REQUIRED TASKS:
(1) Translate into Spanish this sentence from the post on trivial decision problems: "A trivial decision problem is one where there is only a single option that the agent can take."
(2) In the post on trivial decision problems, what does seeing $1 million in the transparent box imply in Transparent Newcomb's Problem if you accept the premise of a perfect predictor?
(3) Carry on the post on trivial decision problems from where it stops.

Reference Post: Trivial Decision Theory Problem — AI Alignment Forum

x

Reference Post: Trivial Decision Theory Problem — AI Alignment Forum

A trivial decision problem is one where there is only a single option that the agent can take. In that case, the most natural answer to the answer to the question, "What action should we take?" would be "The only action that we can take!". We will call this the Triviality Perspective.

A particularly interesting example is Transparent Newcomb's Problem. If you accept the premise of a perfect predictor, then seeing $1 million in the transparent box implies that you were predicted to one-box which implies that you will one-box. So the Triviality Perspective claims that you should one-box, but also that this is an incredibly boring claim that doesn't provide much insight into decision theory.

We can see that in general, any decision theory problem with a perfectly defined universe and a perfectly defined agent will be trivial. Evidential decision theory treats the fact of the matter about which counterfactual action we select the same as any other fact in the problem statement and hence arguably embraces the Triviality Perspective.

COLLECTED DATA:

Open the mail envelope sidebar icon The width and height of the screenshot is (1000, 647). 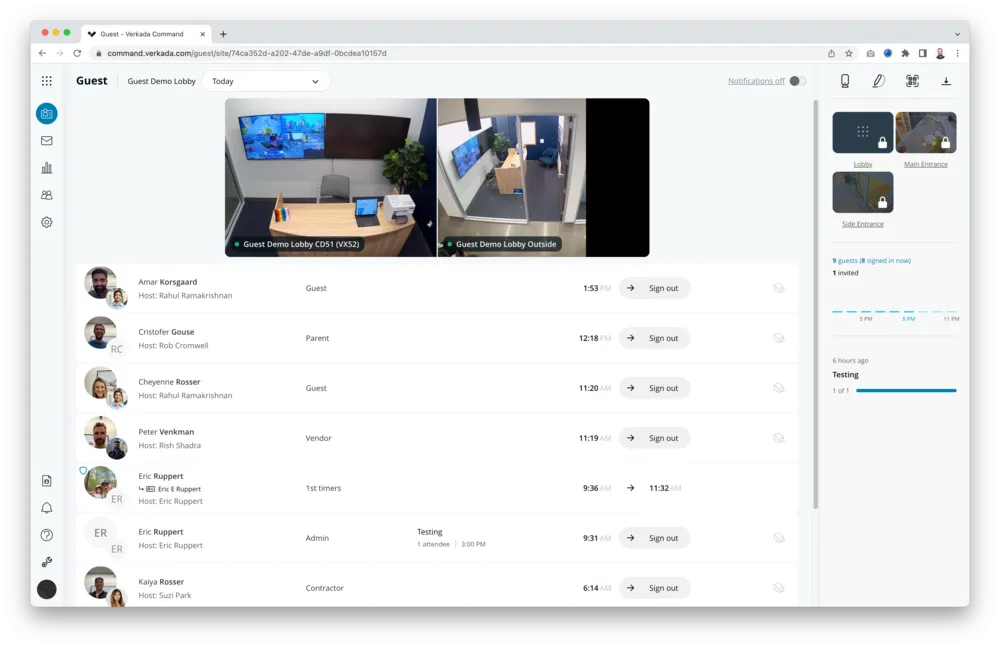46,141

IN RESPONSE:
(1) Un problema de decisión trivial es aquel en el que solo hay una única opción que el agente puede tomar.

(2) It implies that you were predicted to one-box, which implies that you will one-box.

(3)
Alternatively, the Triviality Perspective can be seen as an overly restrictive and literal interpretation of what the problem is. We could interpret "What action should we take?" to be asking not about the set of actions that are consistent with the problem statement, but instead about a set of counterfactual worlds each corresponding to a different actions. We will call this the Counterfactual Perspective. From this perspective, the problem is only trivial before we have augmented it with counterfactuals.

Here are some examples: In Causal Decision Theory, we can just construct counterfactuals by changing the value of the node in the causal graph to whatever we want and remove any inbound links. In Functional Decision Theory, we imagine that a particular program outputs a value that it does not and then update other program that subjunctively depend on that program's value. The Erasure Approach reinterprets the problem removing an assumption so that there will then be multiple possible counterfactuals consistent with the problem statement.

Combining perspectives

It is actually possible to be sympathetic to both the Triviality Perspective and the Counterfactual Perspective. Instead of being seen as opposed perspectives, they can be seen as two different lens for viewing the same situation so long as we don't try to mix both at the same time. We will call this the Dual Perspective.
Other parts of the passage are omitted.